Asher Isaac Myers
Quick Facts
Biography
Asher Isaac Myers (4 March 1848 – 11 May 1902) was an English journalist and managing editor of The Jewish Chronicle from 1878 until his death.
Biography
Myers was born in London to Caroline (née Aarons) and Isaac Michael Myers, who worked as a synagogue official and bookseller.
After an early training in the clothing business, Myers became in 1868 joint proprietor of The Jewish Record. He left this in the following year to assist Michael Henry with The Jewish Chronicle. In 1874, he published The Jewish Directory, which listed Jewish institutions from across the country along with the individuals associated with them.
On Henry's death he became business manager under Abraham Benisch, who took great interest in his training. Benisch, at his death in 1878, left Myers a part-proprietorship of the paper, and he became joint owner with Israel Davis and Sydney M. Samuel. From that time onward he was acting editor.
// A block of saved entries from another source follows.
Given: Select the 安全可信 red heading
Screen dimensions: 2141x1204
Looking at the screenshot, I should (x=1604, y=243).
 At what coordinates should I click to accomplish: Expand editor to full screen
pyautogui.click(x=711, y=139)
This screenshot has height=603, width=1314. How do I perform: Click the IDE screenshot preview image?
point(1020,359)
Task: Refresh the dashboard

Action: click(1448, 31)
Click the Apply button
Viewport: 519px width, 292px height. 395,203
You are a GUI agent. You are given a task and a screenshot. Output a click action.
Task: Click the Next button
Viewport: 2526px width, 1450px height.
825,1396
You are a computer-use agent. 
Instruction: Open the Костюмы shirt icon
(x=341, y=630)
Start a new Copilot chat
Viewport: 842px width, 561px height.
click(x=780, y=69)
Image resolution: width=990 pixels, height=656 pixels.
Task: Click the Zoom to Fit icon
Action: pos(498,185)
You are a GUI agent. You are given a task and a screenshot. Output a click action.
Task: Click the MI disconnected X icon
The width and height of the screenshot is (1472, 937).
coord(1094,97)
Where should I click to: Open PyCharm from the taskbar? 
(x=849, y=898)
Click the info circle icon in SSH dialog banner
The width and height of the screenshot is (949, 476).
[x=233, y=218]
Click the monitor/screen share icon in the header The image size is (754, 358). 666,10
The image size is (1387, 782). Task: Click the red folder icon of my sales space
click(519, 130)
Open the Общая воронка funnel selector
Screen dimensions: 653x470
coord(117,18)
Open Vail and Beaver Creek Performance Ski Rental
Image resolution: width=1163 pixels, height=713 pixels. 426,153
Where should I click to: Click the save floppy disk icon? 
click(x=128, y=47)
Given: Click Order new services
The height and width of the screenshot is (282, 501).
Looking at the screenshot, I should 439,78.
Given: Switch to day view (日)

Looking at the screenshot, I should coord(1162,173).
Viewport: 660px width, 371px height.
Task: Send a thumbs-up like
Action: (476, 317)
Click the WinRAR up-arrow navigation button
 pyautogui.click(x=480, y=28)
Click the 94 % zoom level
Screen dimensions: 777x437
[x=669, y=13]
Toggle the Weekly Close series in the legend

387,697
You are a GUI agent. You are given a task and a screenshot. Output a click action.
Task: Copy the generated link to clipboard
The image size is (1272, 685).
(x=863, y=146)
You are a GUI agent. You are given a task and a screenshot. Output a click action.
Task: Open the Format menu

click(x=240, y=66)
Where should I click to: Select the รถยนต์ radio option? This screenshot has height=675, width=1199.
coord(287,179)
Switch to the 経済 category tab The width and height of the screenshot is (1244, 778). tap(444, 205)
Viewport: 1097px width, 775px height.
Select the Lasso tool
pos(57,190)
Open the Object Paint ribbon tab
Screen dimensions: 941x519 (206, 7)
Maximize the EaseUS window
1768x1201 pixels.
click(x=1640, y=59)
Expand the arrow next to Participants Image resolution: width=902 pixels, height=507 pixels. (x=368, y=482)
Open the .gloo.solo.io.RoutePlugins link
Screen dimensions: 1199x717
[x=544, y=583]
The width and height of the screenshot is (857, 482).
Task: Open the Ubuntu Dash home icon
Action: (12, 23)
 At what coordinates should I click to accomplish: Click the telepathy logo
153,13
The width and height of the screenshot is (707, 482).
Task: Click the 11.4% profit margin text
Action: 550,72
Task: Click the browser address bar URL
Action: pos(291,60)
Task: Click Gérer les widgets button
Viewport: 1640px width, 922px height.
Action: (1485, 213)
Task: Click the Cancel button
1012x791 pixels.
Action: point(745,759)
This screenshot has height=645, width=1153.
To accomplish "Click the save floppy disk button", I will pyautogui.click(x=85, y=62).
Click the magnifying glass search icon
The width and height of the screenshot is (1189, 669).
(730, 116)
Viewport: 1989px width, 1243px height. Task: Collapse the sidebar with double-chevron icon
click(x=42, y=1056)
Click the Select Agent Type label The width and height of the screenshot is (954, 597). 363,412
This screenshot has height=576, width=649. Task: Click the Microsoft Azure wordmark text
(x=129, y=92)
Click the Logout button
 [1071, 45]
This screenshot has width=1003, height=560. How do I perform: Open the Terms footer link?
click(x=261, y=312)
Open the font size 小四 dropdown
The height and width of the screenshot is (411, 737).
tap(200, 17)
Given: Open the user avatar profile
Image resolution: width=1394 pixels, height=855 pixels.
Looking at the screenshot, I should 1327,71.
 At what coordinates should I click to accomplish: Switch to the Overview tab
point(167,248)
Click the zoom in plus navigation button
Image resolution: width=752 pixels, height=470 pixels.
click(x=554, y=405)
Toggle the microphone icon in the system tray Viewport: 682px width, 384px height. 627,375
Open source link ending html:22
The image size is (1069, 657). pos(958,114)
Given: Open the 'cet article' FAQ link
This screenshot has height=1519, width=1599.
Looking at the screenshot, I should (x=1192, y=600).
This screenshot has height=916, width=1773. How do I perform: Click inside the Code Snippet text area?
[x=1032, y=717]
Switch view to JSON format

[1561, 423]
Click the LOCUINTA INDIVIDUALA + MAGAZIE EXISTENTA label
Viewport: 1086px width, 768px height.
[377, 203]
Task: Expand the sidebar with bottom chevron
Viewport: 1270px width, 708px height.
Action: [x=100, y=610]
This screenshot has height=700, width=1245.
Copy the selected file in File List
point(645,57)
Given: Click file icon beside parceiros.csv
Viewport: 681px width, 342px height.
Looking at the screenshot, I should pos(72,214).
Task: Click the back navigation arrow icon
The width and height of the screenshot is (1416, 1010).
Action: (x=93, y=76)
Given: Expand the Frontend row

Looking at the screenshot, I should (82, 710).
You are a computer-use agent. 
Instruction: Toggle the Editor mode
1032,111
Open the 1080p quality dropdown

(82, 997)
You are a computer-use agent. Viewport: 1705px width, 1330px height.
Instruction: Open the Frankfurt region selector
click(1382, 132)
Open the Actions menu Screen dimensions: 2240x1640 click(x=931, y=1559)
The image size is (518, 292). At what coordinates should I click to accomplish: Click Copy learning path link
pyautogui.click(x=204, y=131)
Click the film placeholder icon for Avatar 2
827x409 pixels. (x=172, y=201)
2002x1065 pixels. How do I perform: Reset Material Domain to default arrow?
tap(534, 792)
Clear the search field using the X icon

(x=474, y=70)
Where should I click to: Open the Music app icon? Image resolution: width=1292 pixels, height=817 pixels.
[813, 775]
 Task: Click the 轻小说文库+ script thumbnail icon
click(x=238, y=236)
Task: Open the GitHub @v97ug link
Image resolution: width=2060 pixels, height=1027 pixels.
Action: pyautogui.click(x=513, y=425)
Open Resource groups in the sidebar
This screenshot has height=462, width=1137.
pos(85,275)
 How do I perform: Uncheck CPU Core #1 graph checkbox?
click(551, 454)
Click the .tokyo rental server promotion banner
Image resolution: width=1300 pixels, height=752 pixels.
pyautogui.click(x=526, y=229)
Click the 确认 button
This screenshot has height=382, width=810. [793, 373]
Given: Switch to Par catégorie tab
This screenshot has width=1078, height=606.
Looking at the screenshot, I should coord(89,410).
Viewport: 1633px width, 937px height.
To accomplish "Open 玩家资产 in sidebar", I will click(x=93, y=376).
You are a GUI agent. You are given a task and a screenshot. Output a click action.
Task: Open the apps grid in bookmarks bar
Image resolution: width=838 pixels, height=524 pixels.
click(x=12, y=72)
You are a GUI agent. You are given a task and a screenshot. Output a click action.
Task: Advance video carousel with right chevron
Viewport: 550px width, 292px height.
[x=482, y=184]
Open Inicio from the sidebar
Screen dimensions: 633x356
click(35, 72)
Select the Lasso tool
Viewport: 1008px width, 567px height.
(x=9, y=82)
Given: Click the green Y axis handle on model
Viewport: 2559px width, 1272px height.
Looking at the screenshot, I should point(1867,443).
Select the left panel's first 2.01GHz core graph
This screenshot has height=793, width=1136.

Myers was an assistant secretary of the Jewish Board of Guardians, and was also treasurer of the Jewish Workingmen's Club, which he helped to found in 1872. He belonged to several of the committees of the Anglo-Jewish Historical Exhibition, 1887, and was for some years treasurer of the Maccabæans. His house was a centre of Jewish intellectual life in London. Israel Zangwill introduced him to Theodor Herzl in November 1891, and the two remained friends, though Myers remained opposed to Zionism.